=== Passage for review ===

--

Published: 14 September 2010



New drugs are constantly sought after to improve the survival of patients with malignant gliomas. The ideal substance would selectively target tumor cells without eliciting toxic side effects. Here, we report on the anti-proliferative, anti-migratory, and anti-invasive properties of the natural, nontoxic compound Curcumin observed in five human glioblastoma (GBM) cell lines in vitro.


We used monolayer wound healing assays, modified Boyden chamber trans-well assays, and cell growth assays to quantify cell migration, invasion, and proliferation in the absence or presence of Curcumin at various concentrations. Levels of the transcription factor phospho-STAT3, a potential target of Curcumin, were determined by sandwich-ELISA. Subsequent effects on transcription of genes regulating the cell cycle were analyzed by quantitative real-time PCR. Effects on apoptosis were determined by caspase assays.


Curcumin potently inhibited GBM cell proliferation as well as migration and invasion in all cell lines contingent on dose. Simultaneously, levels of the biologically active phospho-STAT3 were decreased and correlated with reduced transcription of the cell cycle regulating gene c-Myc and proliferation marking Ki-67, pointing to a potential mechanism by which Curcumin slows tumor growth.


Curcumin is part of the diet of millions of people every day and is without known toxic side effects. Our data show that Curcumin bears anti-proliferative, anti-migratory, and anti-invasive properties against GBM cells in vitro. These results warrant further in vivo analyses and indicate a potential role of Curcumin in the treatment of malignant gliomas.

--

=== Supplied information ===
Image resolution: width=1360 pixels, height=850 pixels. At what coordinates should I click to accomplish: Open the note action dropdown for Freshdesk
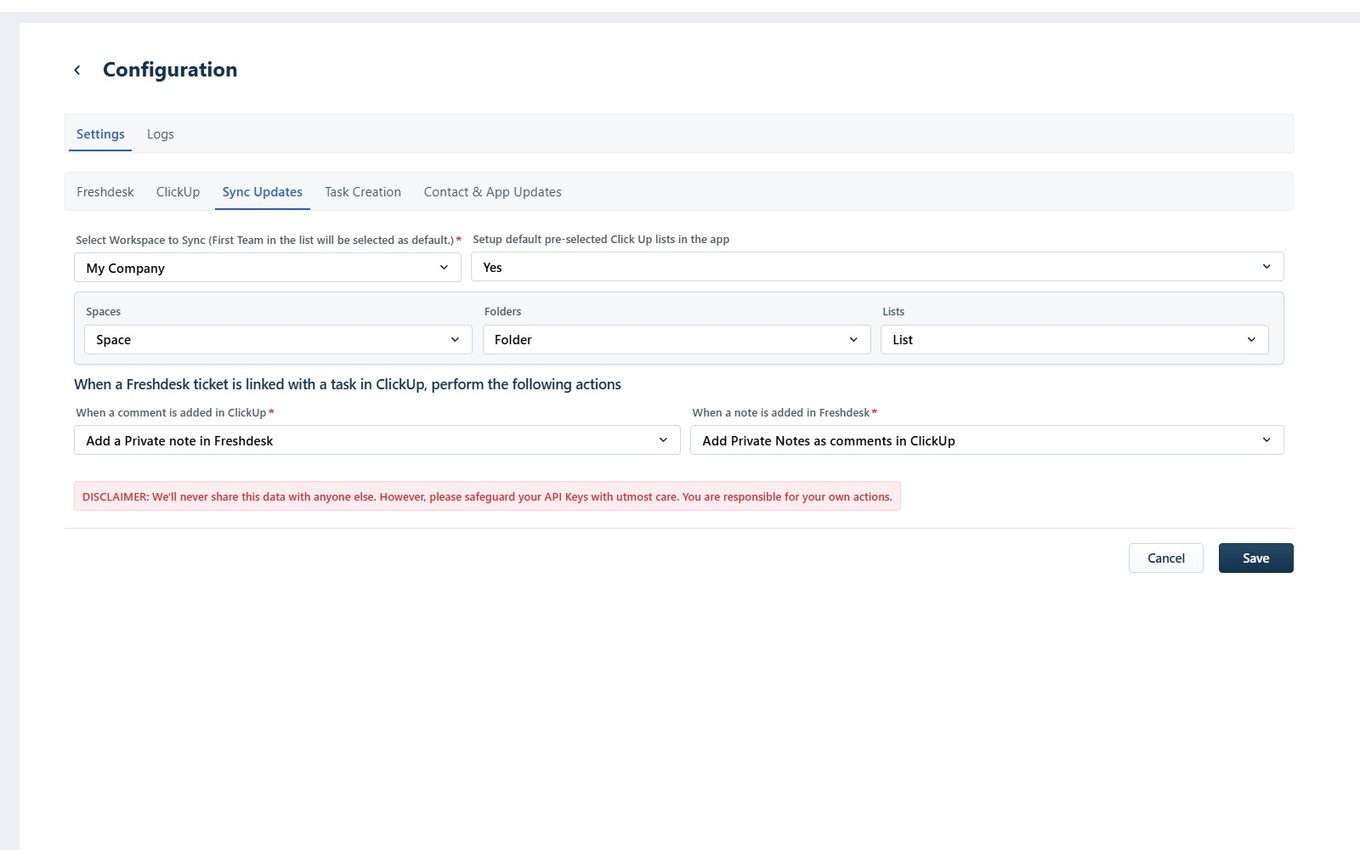986,440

--

=== What is expected ===
List every laboratory assay or technique that the passage on Curcumin and glioblastoma cells names as a method used in the study.

=== Task solution ===
- Monolayer wound healing assays
- Modified Boyden chamber trans-well assays
- Cell growth assays
- Sandwich-ELISA
- Quantitative real-time PCR
- Caspase assays